Friday, March 27, 2015

The Girl on the Train an exceptional psychological thriller By Paula Hawkins

The Girl on the Train is a snug thriller with some refreshingly authentic terrible charators and a complex mix of narrative voices, but its narrow vision lacks some of the substantial social criticism of its American competitors, and there are times in the very last act when the crazy and sane  plot show a little too evidently.It is not another gone girl but it is a dam good book.

Hawkins exhibits real expertise in changing the characters’ voices at just the perfect time to bring up the anxiety. The delicate revelations about each of the character types and how they connect to the present scenario are drip-fed to the audience with perfection, and the author is excellent at making insignificant details all of a sudden have a huge importance.
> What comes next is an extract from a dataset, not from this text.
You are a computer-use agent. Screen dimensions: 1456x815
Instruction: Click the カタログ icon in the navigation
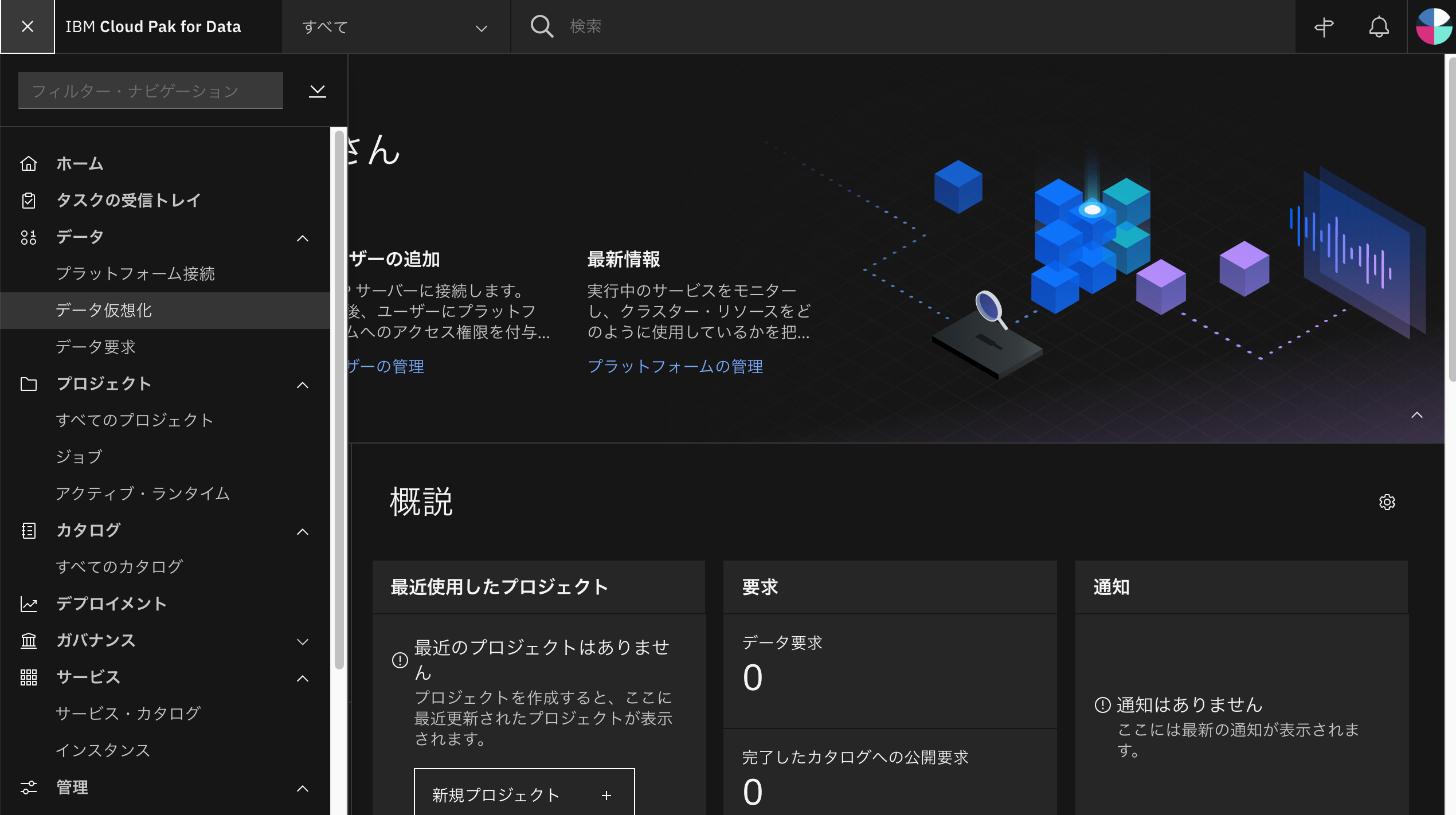click(x=29, y=531)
THE GIRL ON THE TRAIN is a dim, haunting and demoralizing psychological thriller, but it's exceptionally powerful thanks to the publishing skills of writer Paula Hawkins. Rachel is a divorced female who would do whatever it takes for a drink, and like a good deal of people absorbed by a love affair with the bottle, one could possibly call her a unwilling recipient of circumstances. Her husband Tom had an affair that resulted in a pregnancy. He divorced Rachel, married his pregnant girl friend  and now all three (partner, spouse and baby) are contentedly residing in the house that was one time Rachel's.
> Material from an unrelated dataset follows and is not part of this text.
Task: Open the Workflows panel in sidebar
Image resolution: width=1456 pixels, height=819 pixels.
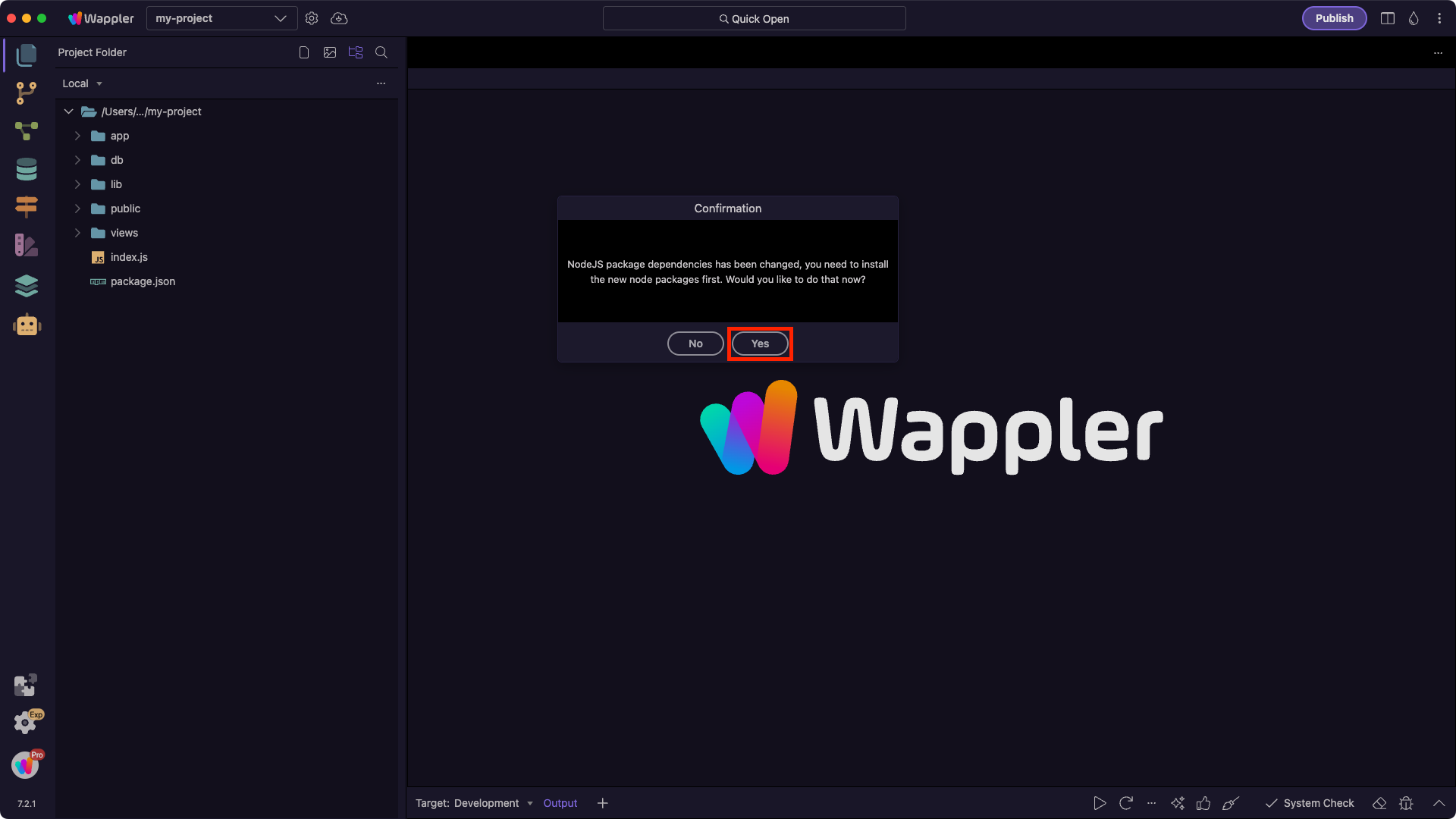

The train that Rachel boards to London each day takes her past her old neighborhood. From the window of the train she views not only her old backyard garden that backs up to the tracks, but also the everyday routines of another husband and wife who live down the street from her former home. In her creative thinking she has presented the couple names and has produced a fairy story love life for them. Genuine life, however, cannot live up to her imagination and the couple does not have the picture perfect relationship that Rachel has dreamed
. When a murder occurs, Rachel becomes entangled in the investigation because of what she has witnessed on her daily commute.

This relatively gloomy story with intersecting timelines is told from the perspective of three different women Rachel, Anne and Megan. All the women are untrustworthy narrators with something to cover up. In fact, most of the people in this novel, which includes the men, lack veracity, and are a self-serving and unsympathetic group with plenty of skeletons in their closets.

Lest I proceed and disclose too much of the plot, let me just say that the twists and turns in the story are many and readers will be effortlessly drawn in, making it easy to get through this book in one afternoon.Clentching, enchanting - a top-notch thriller and a obsessive read i really like the dark suspense of this book buy it read it you will never regret it.